### SOURCE EXTRACT
Some Reservations Concerning the Judicialization of Peace

Some Reservations Concerning the Judicialization of Peace

[Click here for PDF]

By Roberto Gargarella*

Responding to Courtney Hillebrecht, Alexandra Huneeus, with Sandra Borda, The Judicialization of Peace, 59 Harv. Int’l L.J. 279 (2018).

In their recent article, The Judicialization of Peace, Courtney Hillebrecht and Alexandra Huneeus, with the collaboration of Sandra Borda, made an impressive contribution to the discussion of the role of international courts in domestic politics. This Comment engages in  this conversation about the role of international tribunals in Colombia’s peace process, challenging some of the views presented by the authors, and suggesting some alternatives to the authors’ approach. In particular, the Comment objects to the way in which they understand the working of international tribunals, with the help of a theory of democracy that significantly differs from the one the authors seem to be assuming in their article.

Introduction

In their recent article, The Judicialization of Peace, Courtney Hillebrecht and Alexandra Huneeus, with the collaboration of Sandra Borda, made an impressive contribution to the discussion of the role of international courts in domestic politics. Their analysis is focused on the case of Colombia and the still-ongoing peace process. Local authorities launched this process in 2016, under the supervision of two international courts, namely the Inter-American Court of Human Rights (“IACtHR”) and the International Criminal Court (“ICC”). Drawing on empirical data, the Article examines the actual influence of the international courts on the construction of peace and offers “a more nuanced approach” to the question, thus challenging alternative and “too simplistic” views on the subject. In addition, the authors distinguish three different paths through which international courts engage with, and are engaged by, local actors, in the construction of peace: a “top-down” path, through which international courts let locals know about their expectations regarding the peace process; a “shadow” path, which refers to the way in which state and non-state actors negotiate “in the shadows of the law,” using international law to legitimate their policy preferences; and a “bottom-up” path, through which local actors push back, usually against courts, trying to persuade courts about their own views.

In what follows, I shall take part in this conversation about the role of international tribunals in Colombia’s peace process, challenging some of the views presented by the authors, and suggesting some alternatives to the authors’ approach. In particular, I shall object to the way in which they understand the working of international tribunals, and do so with the help of a theory of democracy that significantly differs from the one the authors seem to be assuming in their article.

In order to advance my arguments, I shall proceed as follows. First, I shall present the ideal democratic theory—a dialogic approach to democracy—that I shall use as my normative standpoint. Then, I shall examine some practical implications derived from the use of this theory, which should be relevant for recognizing some of the difficulties affecting the article on which I am commenting. Finally, I shall focus my attention on the working of the Colombian Constitutional Court during the peace process, and study it from the aforementioned dialogic perspective.

I. Why Should We Care About Deliberation? What Kind of Democratic Dialogue Could We Propose?

At one point in their article, the authors assert that “the terms of Colombia’s peace were produced through—not despite—the international courts’ ongoing deliberative engagement with the peace process” (p. 329). More specifically, in a section called “Judicialization as Deliberation,” and after having reviewed the “three main paths by which [international] courts engaged with, and were engaged by, domestic actors” (p. 294) the authors state:

These multiple modes of interaction were an important part of the four-year process that resulted in the 2016 peace agreement. They remind us that the impact of international courts does not happen in a top-down directive manner alone. Judicialization, by this telling, took the form of deliberation. The impact of the courts’ jurisdiction was to make the ongoing peace debate more infused with references to the guidance and constraints provided by international law, to make more actors at the domestic level aware of the international courts and laws, and, ultimately, to allow the manner in which these international norms were debated and understood to shift.

### COLLECTED DATA
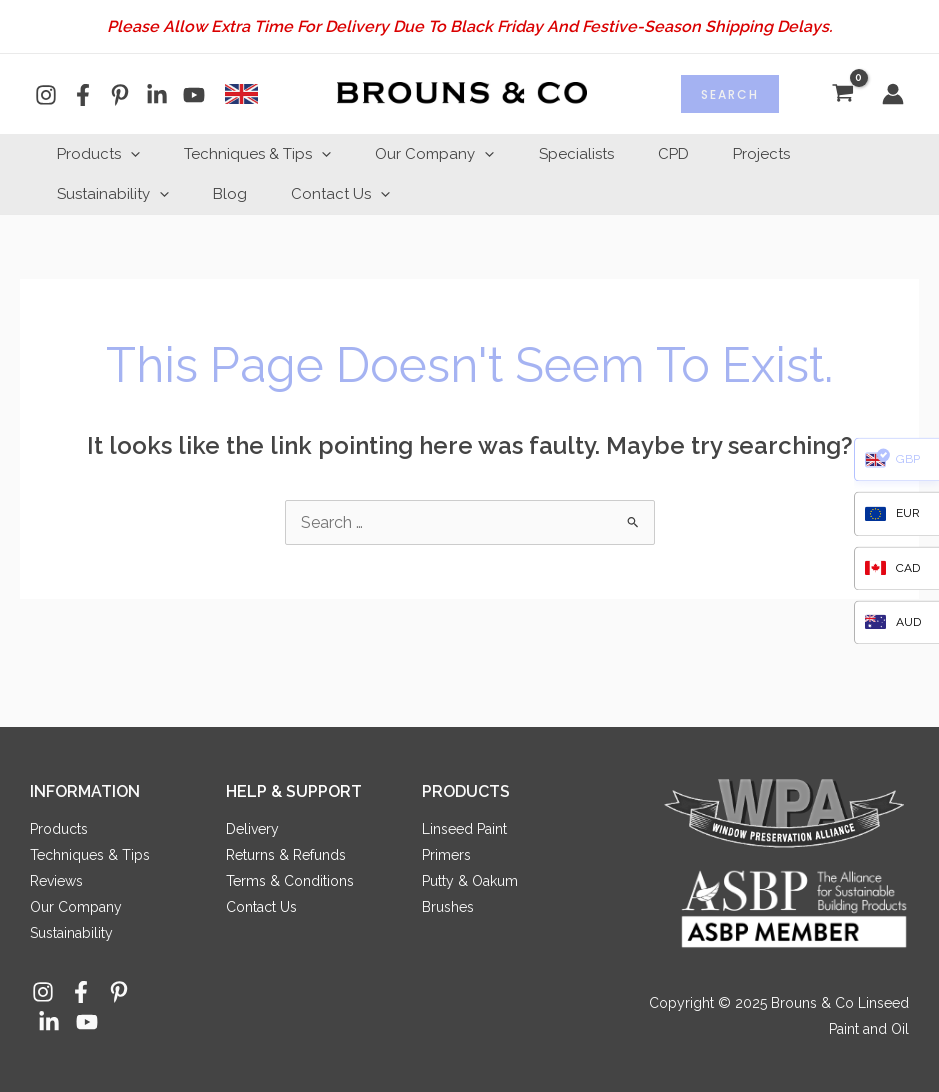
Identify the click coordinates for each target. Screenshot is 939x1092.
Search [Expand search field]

### WHAT THE TASK REQUIRES
Carry on the comment on the judicialization of peace from the point where it stops, picking up right after the quoted passage.

### RESULT
(p. 316).

These judgements seem to me problematic. The problems I am thinking about derive from the lack of precision they show concerning how to understand the ideas of democracy and deliberation. To recognize what I am saying, we can think about the following example. Imagine that most normative decisions about Colombia’s peace process resulted from orders, comments and suggestions coming from an empowered group of Colonels, now in charge of the three Armed Forces. Those facts would not justify us describing the “participation of the Armed Forces as deliberation.” More significantly, that kind of participation by the Armed Forces in the peace process would be in any way attractive for those of us concerned about democracy; after their intervention, the process did not become more  “deliberative.” In sum, democracy is not improved when deliberation is reduced to a procedure that is fundamentally structured by the pressures and decisions of actors that have limited democratic legitimacy

In my view, a theory of democratic dialogue—like the one I have tried to advance in my writings on the subject[1]—does not demand that we consider all kinds of dialogic instances or examples as valuable or positive (positive, I mean, in moral, political, or legal terms). Rather, this theory encourages us to pay attention to the specific characteristics of such decision-making process and recognize whether certain basic requirements about public discussion and social inclusion are being properly considered. In addition, a dialogic theory requires us to reflect about some basic questions concerning the who, how, what, and for what purpose of the dialogue: Who are debating? Why? About what and for what reason?.

Given that I have written substantially about these issues, let me just illustrate what an adequate deliberative process would demand, through a few brief points and examples:

Equality. First, a valuable debate requires the different actors to be situated in positions of relative equality. Thus, for instance, a debate organized by the pater familias, where the authoritarian father has the “final,” unquestioned authority would not be interesting for our purposes. The same could be said regarding a deliberation between “We the People”[2] and their representatives; and even—and more relevant for our analysis—regarding a “conversation” between different branches of power, or a “dialogue” between national and international authorities. For example, if the local judiciary decided one thing, but an international court decided the opposite with “final” authority, then it would seem odd to suggest that those institutions engaged in a “conversation”: what kind of conversation would this be, if the local authorities had no real possibility to contradict what the international court decided, or the latter had the “last say” in all matters related to human rights law?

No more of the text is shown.